On one hand, the federal judiciary has spent decades accumulating power that the Founders never intended it to wield. Nationwide injunctions issued by single district judges. Policy preferences dressed up as constitutional mandates. The administrative state's favorite backstop whenever a president tries to govern. Conservatives have been on the receiving end of judicial overreach for a generation, and the frustration with an unaccountable judiciary is not manufactured. It is earned.
On the other hand, the principle of judicial independence is not a liberal idea. It is a structural feature of the constitutional order that conservatives claim to revere. The same independence that allowed this Court to overturn Roe v. Wade is the independence Roberts is asking people to respect now. You cannot celebrate the institution when it delivers your victories and then treat it as a political enemy when it doesn't.
White House spokeswoman Abigail Jackson framed the issue as one of candor:
"The American people have always valued President Trump's ability to freely speak his mind and share his thoughts directly with them. It's one of the many reasons he was resoundingly re-elected. The President will continue speaking with the same candor that the American people love to hear from him."

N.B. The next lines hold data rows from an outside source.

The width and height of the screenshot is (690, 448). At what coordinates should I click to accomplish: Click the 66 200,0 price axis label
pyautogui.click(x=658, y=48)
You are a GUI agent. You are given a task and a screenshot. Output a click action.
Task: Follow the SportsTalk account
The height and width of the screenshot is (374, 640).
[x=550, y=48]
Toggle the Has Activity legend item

That candor is part of what got Trump elected, twice. Voters are tired of politicians who speak in euphemisms and govern through consultants. But there is a difference between calling a ruling wrong and calling the Court a "weaponized and unjust political organization." One is political speech. The other erodes the legitimacy of the very institution that gave conservatives their greatest legal victories of the last half-century.
The tariff fight is far from over. The administration has already rerouted its trade agenda through alternative legal authority, and the 10 percent baseline tariff is now in effect. The policy question will continue to play out in both the courts and the markets.

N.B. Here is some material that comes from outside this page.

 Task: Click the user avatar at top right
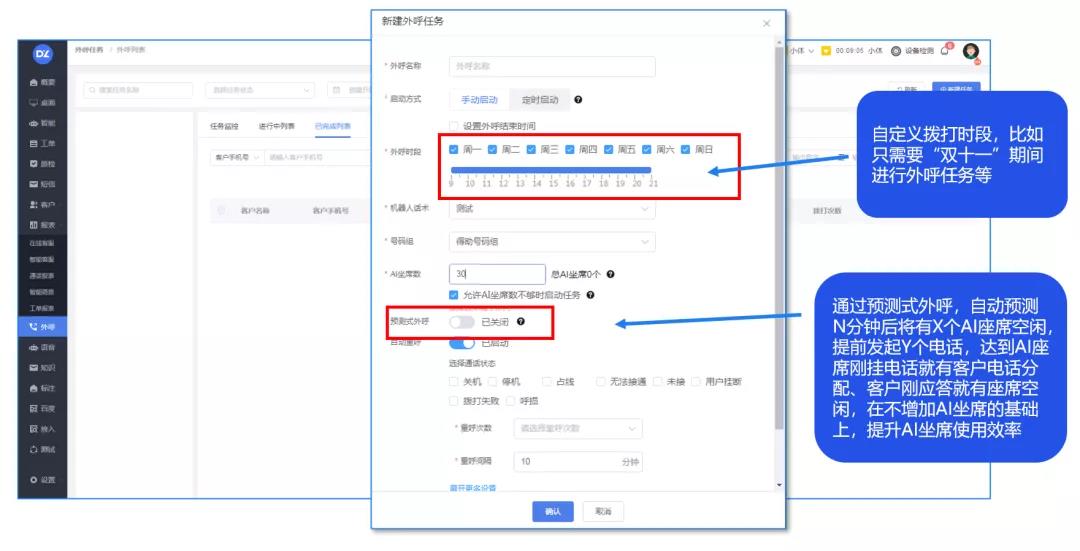[970, 52]
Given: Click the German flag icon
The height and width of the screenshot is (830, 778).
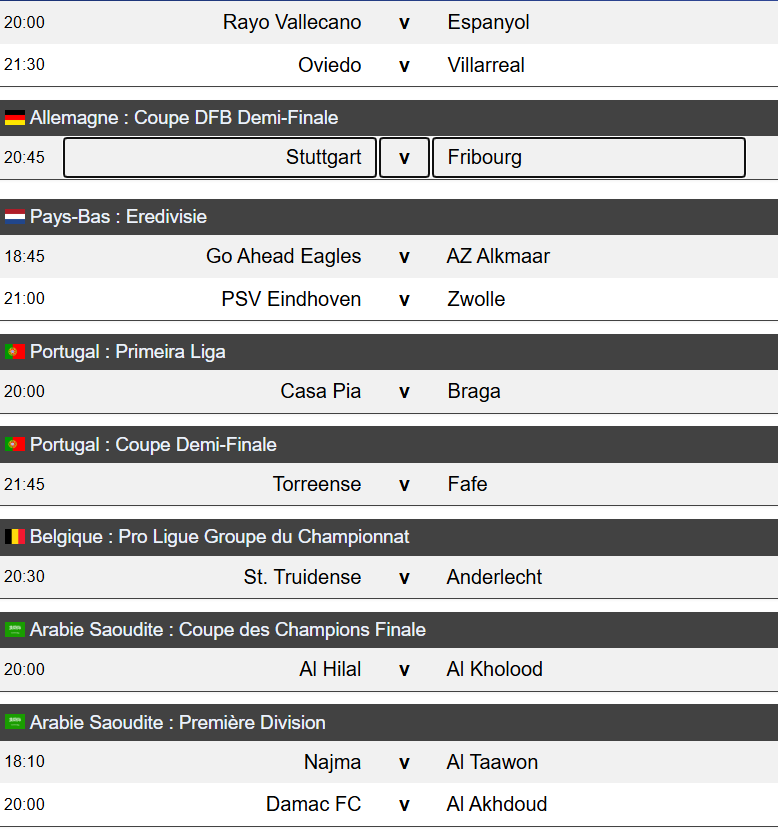Looking at the screenshot, I should coord(15,118).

The institutional question is harder. Roberts is not wrong that personal attacks on judges create a permission structure for the kinds of threats the Marshals Service is now tracking at record levels. He is also not naive enough to think that a polite request from a podium in Houston will change the temperature.
What might change the temperature is conservative leaders making the case that judicial independence is a conservative value, not a concession to the left. The Court that struck down these tariffs is the same Court that ended the EPA's regulatory overreach, reined in agency power, and restored the Second Amendment. That Court exists because conservatives fought for decades to build it.
Dismantling its legitimacy is not a conservative project. It is the left's.